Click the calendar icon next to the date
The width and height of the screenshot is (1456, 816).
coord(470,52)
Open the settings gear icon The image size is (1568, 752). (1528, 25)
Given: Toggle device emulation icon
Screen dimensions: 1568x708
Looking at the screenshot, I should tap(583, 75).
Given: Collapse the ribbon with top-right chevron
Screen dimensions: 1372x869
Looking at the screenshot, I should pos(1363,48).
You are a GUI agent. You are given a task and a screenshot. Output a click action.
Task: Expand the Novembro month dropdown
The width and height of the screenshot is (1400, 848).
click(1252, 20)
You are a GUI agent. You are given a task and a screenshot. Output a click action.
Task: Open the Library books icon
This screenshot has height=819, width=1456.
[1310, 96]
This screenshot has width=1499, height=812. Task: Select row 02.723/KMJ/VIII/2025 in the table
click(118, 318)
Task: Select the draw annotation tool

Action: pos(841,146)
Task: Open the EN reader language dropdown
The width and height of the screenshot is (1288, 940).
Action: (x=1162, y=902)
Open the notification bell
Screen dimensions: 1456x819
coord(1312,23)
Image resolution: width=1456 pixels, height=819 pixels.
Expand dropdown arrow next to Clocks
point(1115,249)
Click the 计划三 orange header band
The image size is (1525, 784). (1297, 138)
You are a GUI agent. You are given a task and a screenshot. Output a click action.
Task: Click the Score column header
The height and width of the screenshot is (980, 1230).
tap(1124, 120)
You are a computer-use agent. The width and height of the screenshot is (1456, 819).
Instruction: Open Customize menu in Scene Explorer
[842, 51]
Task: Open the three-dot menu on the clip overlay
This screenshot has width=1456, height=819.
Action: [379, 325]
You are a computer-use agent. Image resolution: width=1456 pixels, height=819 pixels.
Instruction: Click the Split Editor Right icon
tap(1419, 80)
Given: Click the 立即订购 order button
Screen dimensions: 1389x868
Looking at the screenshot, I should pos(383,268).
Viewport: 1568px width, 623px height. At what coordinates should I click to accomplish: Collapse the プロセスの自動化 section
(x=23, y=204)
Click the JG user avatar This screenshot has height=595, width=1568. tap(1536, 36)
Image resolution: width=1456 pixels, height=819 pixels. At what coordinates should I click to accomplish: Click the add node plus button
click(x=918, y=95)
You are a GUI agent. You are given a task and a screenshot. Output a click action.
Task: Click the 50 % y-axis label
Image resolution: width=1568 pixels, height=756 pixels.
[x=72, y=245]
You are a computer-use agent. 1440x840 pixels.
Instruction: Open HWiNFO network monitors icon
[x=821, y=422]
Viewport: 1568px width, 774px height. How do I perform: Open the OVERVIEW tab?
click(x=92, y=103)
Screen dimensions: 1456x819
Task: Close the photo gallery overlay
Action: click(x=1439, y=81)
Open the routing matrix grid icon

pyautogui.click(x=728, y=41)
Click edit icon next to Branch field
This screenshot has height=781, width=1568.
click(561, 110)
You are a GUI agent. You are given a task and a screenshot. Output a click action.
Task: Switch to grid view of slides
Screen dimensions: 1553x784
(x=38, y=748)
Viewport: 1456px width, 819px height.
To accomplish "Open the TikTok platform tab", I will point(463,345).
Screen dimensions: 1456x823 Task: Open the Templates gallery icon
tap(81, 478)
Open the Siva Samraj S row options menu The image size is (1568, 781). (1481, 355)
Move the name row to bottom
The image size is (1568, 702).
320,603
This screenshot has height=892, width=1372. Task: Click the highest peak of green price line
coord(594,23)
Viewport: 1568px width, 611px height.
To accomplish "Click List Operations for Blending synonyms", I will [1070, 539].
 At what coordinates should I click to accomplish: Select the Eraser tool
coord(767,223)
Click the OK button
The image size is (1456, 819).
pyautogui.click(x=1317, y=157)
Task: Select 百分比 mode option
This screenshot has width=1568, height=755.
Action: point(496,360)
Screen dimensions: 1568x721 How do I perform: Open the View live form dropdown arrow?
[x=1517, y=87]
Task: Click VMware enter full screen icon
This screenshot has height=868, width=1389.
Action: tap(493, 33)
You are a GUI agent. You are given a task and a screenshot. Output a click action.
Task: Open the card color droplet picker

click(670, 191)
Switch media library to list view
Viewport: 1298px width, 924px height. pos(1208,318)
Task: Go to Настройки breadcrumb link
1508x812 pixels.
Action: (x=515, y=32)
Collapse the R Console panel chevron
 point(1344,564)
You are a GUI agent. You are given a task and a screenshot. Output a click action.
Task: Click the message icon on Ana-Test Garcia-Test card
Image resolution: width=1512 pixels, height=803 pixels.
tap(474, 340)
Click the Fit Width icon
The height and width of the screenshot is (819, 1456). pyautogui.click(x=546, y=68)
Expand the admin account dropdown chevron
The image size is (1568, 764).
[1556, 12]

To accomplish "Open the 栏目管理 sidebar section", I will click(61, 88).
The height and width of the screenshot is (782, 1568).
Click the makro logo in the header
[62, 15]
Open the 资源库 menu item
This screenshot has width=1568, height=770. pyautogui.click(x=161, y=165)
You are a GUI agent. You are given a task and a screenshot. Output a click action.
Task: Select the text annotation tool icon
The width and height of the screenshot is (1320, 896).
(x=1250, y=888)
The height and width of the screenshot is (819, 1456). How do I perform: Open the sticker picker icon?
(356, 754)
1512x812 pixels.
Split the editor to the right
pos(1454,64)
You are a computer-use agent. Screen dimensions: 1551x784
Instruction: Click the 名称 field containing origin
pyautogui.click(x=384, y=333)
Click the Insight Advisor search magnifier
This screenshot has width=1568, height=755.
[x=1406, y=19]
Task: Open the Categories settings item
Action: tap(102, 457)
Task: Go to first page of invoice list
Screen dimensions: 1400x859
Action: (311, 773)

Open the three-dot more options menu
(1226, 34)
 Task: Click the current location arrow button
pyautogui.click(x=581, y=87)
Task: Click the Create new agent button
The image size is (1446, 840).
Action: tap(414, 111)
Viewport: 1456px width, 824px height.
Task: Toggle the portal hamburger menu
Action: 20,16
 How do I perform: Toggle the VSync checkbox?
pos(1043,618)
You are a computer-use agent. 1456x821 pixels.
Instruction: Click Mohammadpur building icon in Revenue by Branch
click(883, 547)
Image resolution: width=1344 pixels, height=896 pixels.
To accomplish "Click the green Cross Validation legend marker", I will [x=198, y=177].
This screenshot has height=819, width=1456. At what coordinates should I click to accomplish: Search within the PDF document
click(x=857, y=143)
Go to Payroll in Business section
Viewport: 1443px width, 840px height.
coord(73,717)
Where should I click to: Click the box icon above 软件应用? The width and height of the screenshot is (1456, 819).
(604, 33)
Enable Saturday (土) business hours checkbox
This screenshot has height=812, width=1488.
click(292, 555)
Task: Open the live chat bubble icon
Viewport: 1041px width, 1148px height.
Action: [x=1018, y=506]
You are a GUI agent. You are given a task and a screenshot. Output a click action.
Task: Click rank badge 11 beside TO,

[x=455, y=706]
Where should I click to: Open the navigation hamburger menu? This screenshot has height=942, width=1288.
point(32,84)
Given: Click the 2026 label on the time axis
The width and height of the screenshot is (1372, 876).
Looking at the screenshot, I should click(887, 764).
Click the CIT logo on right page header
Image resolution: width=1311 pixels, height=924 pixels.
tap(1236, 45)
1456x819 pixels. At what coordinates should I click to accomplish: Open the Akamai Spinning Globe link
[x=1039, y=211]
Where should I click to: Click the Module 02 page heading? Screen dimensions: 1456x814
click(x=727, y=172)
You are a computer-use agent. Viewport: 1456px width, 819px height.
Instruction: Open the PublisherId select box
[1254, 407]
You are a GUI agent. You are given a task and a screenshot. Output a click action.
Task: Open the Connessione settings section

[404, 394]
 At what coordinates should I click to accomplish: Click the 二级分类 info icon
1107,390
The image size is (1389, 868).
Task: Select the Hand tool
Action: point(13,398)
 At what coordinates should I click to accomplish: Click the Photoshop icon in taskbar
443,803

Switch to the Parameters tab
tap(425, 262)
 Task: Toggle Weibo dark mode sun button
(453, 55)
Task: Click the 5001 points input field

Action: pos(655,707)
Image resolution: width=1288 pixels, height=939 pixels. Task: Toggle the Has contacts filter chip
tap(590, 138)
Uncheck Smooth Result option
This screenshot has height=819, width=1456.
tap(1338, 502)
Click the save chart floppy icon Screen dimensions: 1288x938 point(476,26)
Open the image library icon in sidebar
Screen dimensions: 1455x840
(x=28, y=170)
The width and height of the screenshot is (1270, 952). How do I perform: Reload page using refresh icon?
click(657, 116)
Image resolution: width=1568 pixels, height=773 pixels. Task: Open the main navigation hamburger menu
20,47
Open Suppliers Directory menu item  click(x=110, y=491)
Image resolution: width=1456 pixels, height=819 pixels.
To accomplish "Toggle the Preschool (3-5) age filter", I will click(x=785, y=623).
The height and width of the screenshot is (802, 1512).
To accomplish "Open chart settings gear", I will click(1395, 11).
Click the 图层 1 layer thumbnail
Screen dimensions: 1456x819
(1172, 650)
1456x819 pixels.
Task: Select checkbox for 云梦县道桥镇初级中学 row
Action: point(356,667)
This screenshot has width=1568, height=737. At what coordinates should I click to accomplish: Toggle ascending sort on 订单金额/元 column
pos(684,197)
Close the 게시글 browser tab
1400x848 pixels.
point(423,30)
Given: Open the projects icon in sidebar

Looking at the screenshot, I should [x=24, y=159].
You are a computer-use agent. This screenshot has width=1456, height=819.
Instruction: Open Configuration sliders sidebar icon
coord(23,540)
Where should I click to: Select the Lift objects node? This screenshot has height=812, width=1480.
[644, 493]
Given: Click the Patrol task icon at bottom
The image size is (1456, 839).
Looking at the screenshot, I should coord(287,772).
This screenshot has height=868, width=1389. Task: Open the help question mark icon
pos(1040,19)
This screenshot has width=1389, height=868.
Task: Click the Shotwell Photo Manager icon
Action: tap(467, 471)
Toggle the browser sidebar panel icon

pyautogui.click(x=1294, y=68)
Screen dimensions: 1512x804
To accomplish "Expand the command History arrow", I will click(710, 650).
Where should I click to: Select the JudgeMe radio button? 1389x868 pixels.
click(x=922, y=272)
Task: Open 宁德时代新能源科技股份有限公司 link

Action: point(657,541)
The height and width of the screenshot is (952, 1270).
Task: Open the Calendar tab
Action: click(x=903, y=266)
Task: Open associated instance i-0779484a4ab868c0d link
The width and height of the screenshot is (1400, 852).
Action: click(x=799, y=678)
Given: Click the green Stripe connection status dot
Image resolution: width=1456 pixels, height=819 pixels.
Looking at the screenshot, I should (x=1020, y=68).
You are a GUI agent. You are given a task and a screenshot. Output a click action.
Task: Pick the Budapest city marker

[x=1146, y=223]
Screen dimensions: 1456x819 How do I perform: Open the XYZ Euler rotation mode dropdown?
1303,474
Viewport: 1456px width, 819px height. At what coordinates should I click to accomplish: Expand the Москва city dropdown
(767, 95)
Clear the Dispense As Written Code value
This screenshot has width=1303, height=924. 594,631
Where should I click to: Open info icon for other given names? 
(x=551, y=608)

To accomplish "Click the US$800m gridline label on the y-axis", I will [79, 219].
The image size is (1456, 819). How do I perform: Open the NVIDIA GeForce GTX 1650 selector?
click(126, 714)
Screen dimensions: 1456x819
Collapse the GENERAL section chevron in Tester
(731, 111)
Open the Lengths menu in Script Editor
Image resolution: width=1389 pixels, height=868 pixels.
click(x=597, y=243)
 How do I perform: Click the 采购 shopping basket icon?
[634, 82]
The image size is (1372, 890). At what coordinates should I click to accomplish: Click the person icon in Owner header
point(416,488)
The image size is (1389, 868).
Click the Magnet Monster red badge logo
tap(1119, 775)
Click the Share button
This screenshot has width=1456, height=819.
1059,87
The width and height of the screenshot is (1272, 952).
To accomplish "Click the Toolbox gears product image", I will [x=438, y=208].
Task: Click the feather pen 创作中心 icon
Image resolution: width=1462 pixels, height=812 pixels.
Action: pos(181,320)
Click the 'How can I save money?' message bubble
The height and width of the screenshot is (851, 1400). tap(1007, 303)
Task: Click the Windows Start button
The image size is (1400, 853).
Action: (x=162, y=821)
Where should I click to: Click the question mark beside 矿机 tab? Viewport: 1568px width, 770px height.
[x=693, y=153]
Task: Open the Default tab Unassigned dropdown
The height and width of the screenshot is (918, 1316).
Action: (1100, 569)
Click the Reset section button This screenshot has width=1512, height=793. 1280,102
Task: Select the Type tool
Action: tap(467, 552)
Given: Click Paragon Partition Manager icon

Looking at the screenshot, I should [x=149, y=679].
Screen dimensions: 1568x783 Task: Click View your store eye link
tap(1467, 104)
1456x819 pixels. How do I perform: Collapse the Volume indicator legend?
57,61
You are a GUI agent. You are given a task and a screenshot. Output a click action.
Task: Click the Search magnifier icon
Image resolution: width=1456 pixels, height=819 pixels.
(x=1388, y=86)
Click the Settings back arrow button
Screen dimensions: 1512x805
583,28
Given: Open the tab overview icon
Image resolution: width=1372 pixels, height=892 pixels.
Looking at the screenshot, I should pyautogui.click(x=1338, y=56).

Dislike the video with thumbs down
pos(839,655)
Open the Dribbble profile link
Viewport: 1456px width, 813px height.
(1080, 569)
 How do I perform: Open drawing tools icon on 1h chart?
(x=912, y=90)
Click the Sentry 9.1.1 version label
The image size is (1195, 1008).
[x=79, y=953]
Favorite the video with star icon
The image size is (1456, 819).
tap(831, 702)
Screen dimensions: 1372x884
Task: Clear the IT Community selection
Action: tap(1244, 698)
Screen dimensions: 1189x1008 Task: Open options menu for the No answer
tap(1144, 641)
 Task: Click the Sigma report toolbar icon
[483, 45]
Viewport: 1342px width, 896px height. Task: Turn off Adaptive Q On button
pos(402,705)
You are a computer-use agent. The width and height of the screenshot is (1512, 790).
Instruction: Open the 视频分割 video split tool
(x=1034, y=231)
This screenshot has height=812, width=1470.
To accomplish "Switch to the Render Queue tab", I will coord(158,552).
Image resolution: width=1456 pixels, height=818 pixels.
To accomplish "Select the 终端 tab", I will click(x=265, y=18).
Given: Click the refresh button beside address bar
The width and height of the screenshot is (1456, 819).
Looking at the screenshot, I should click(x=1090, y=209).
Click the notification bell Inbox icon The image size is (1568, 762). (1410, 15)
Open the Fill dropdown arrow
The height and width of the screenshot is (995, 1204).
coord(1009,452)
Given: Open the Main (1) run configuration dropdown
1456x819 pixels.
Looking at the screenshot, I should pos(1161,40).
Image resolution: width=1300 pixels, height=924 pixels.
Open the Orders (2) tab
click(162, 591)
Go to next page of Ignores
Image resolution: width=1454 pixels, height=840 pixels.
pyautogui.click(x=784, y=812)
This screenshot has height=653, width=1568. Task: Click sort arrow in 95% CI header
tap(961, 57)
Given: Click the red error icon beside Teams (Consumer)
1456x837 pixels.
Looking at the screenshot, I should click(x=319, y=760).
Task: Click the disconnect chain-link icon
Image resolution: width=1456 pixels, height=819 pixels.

════

* _Task_
Go through the listing above and find each line that contains "axis", then copy it.

* _Response area_
Task: Click the 50 % y-axis label
Given: Click the 2026 label on the time axis
To accomplish "Click the US$800m gridline label on the y-axis", I will [79, 219].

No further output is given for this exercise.